▶ ABOUT THIS TASK:
Could you transcribe the news release about the Abaxis gift from "MANHATTAN — Steady" up to and including "medicine and pathobiology."?

▶ EXERCISE PASSAGE:
↓
Cumulative gift for Kansas State University's Center of Excellence for Vector-Borne Diseases from Abaxis reaches $1 million
Tuesday, April 24, 2018
From left, Kansas State University's Roman Ganta meets with Dennis Bleile, senior director, research and development, and Ken Aron, chief technology officer, both from Abaxis. | Download this photo.
MANHATTAN — Steady support from a cutting-edge medical and veterinary technology company has now added up to $1 million for a key Kansas State University research center.
For each of the last four years, Abaxis has presented the university's Center of Excellence for Vector-Borne Diseases with a $250,000 gift.
An interdisciplinary research center in the College of Veterinary Medicine, the Center of Excellence for Vector-Borne Diseases' mission is to combat vector-borne diseases with a focus on pathogenesis, surveillance and disease prevention. The center director is Roman Ganta, professor of diagnostic medicine and pathobiology.
↑
▶ INFORMATION GIVEN:
↓
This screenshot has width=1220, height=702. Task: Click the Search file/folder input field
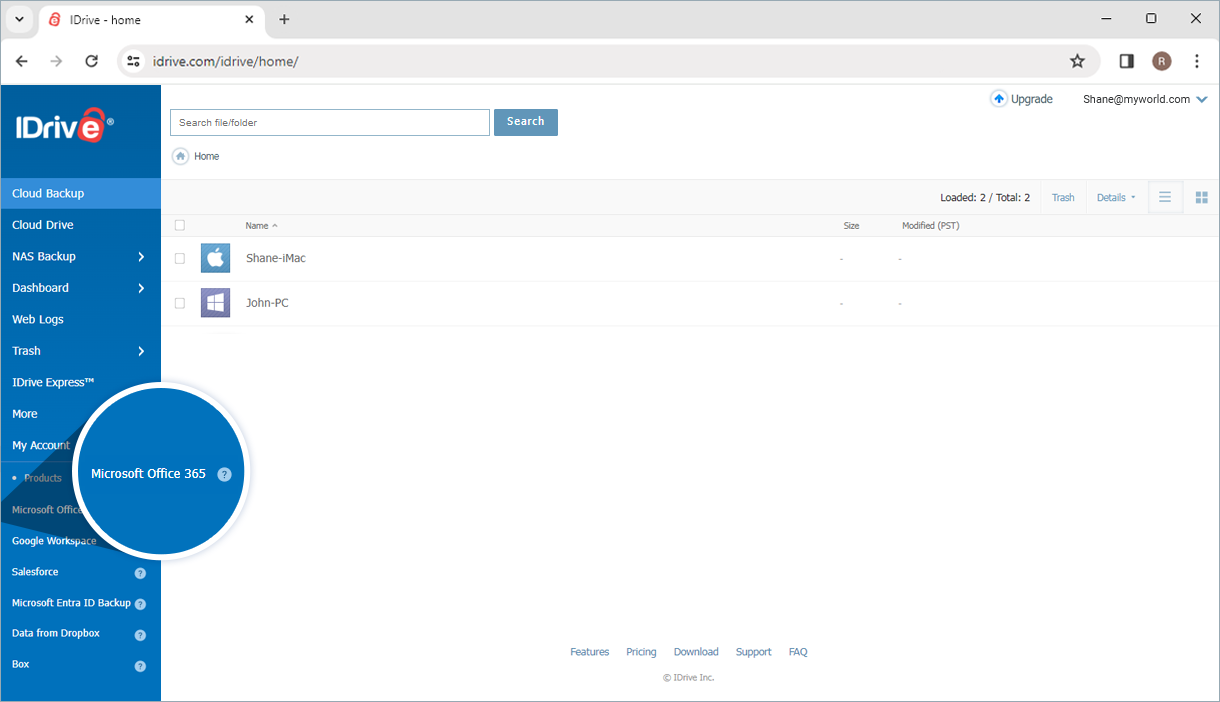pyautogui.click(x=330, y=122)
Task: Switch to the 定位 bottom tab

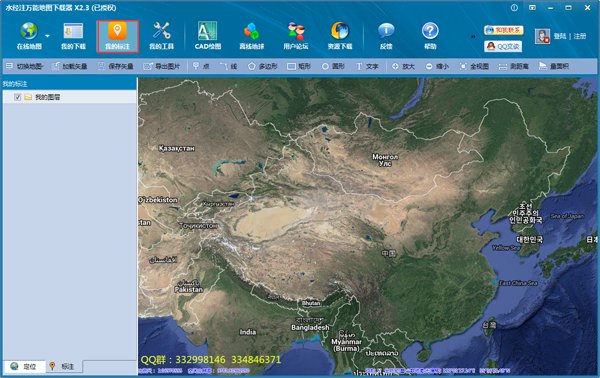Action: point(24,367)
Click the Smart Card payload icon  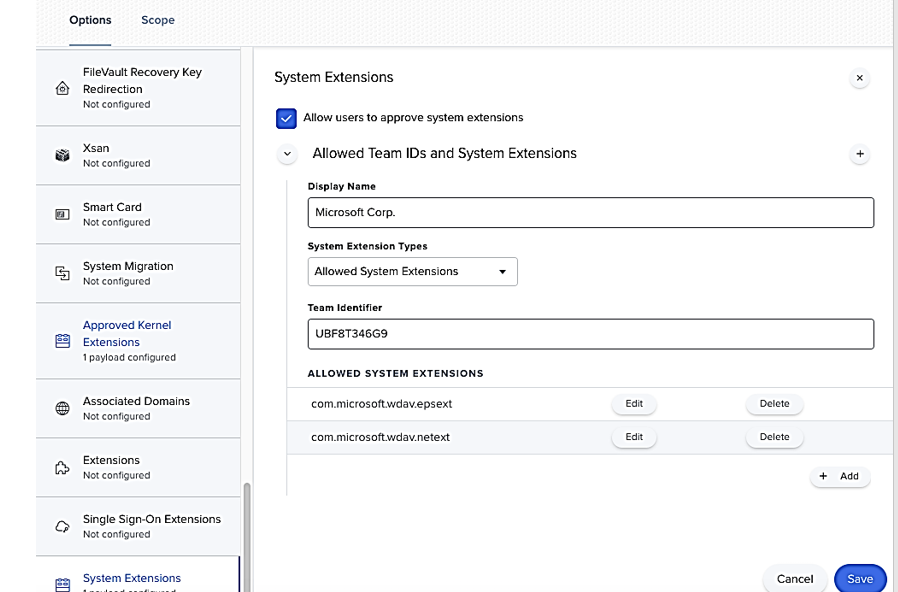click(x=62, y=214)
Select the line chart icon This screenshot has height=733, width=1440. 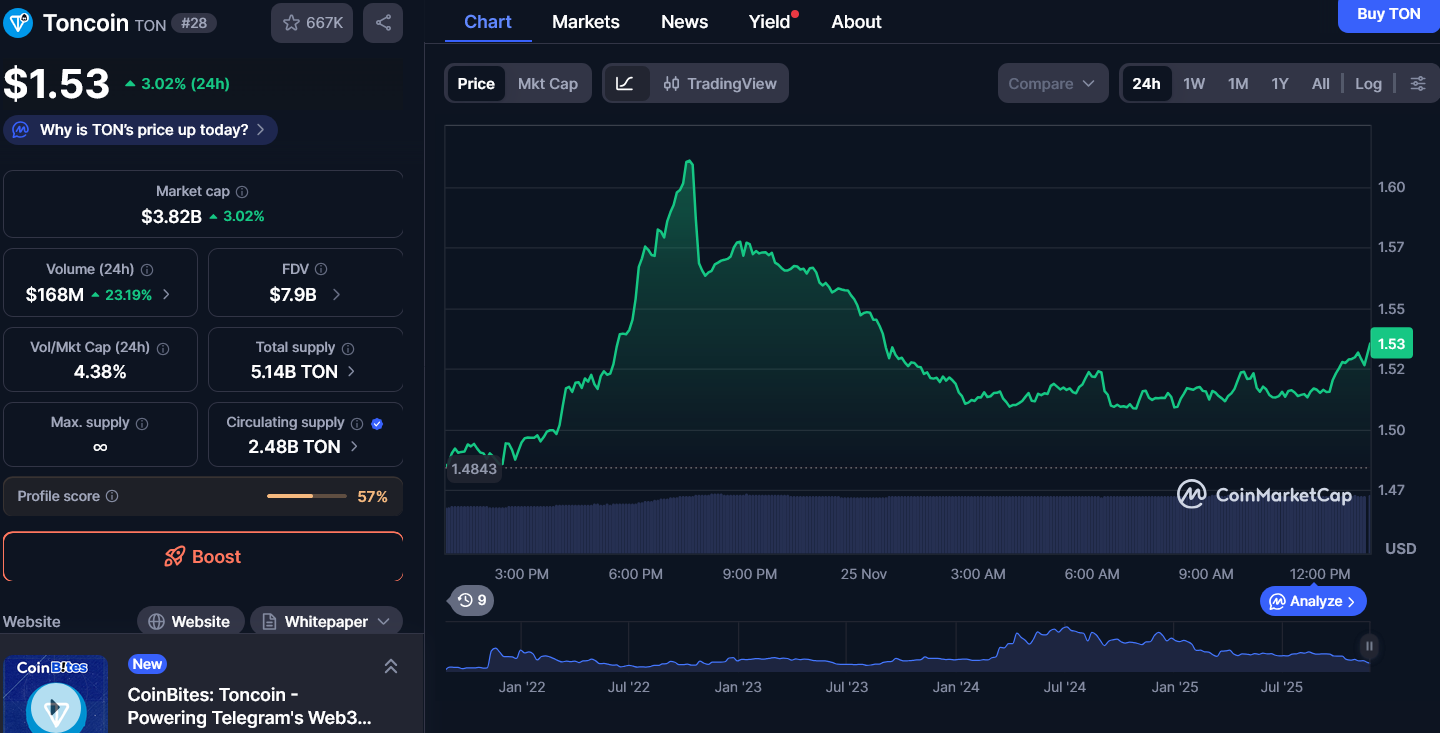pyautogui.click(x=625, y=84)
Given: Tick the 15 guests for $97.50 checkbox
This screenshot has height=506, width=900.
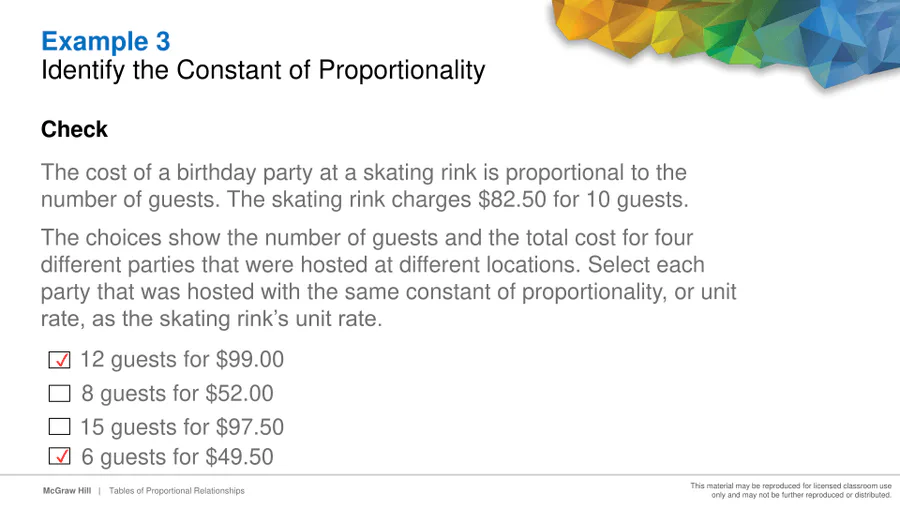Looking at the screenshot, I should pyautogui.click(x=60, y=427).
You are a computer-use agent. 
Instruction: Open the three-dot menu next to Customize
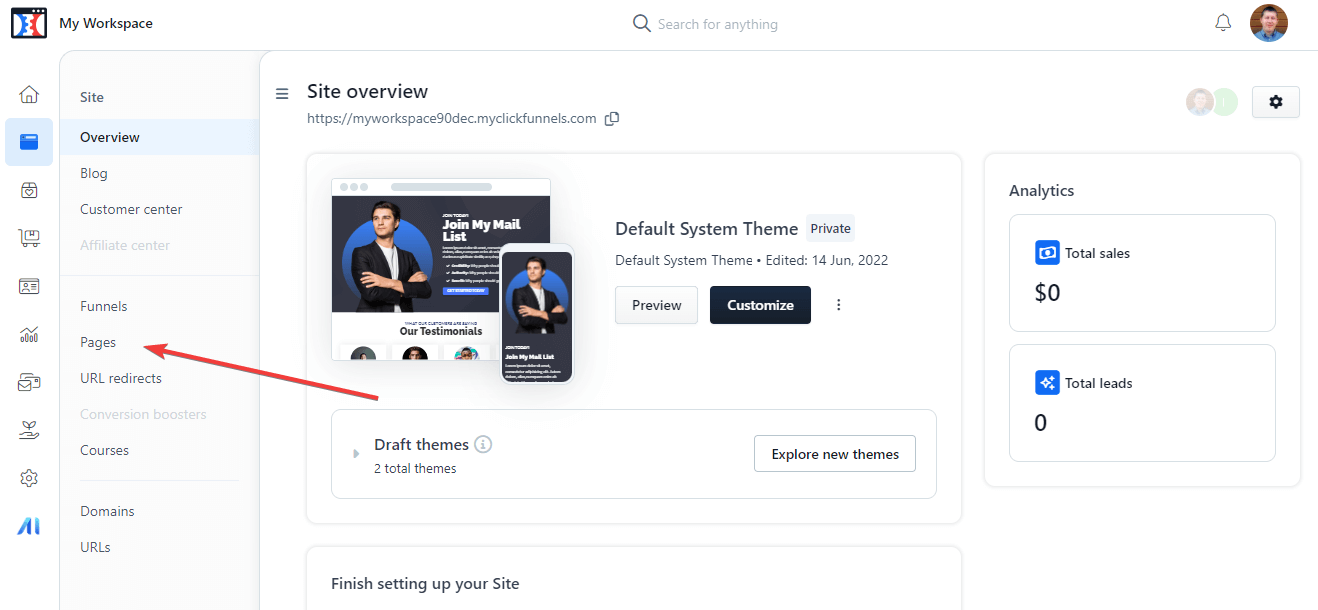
↑
▶ EXERCISE OUTPUT:
MANHATTAN — Steady support from a cutting-edge medical and veterinary technology company has now added up to $1 million for a key Kansas State University research center.
For each of the last four years, Abaxis has presented the university's Center of Excellence for Vector-Borne Diseases with a $250,000 gift.
An interdisciplinary research center in the College of Veterinary Medicine, the Center of Excellence for Vector-Borne Diseases' mission is to combat vector-borne diseases with a focus on pathogenesis, surveillance and disease prevention. The center director is Roman Ganta, professor of diagnostic medicine and pathobiology.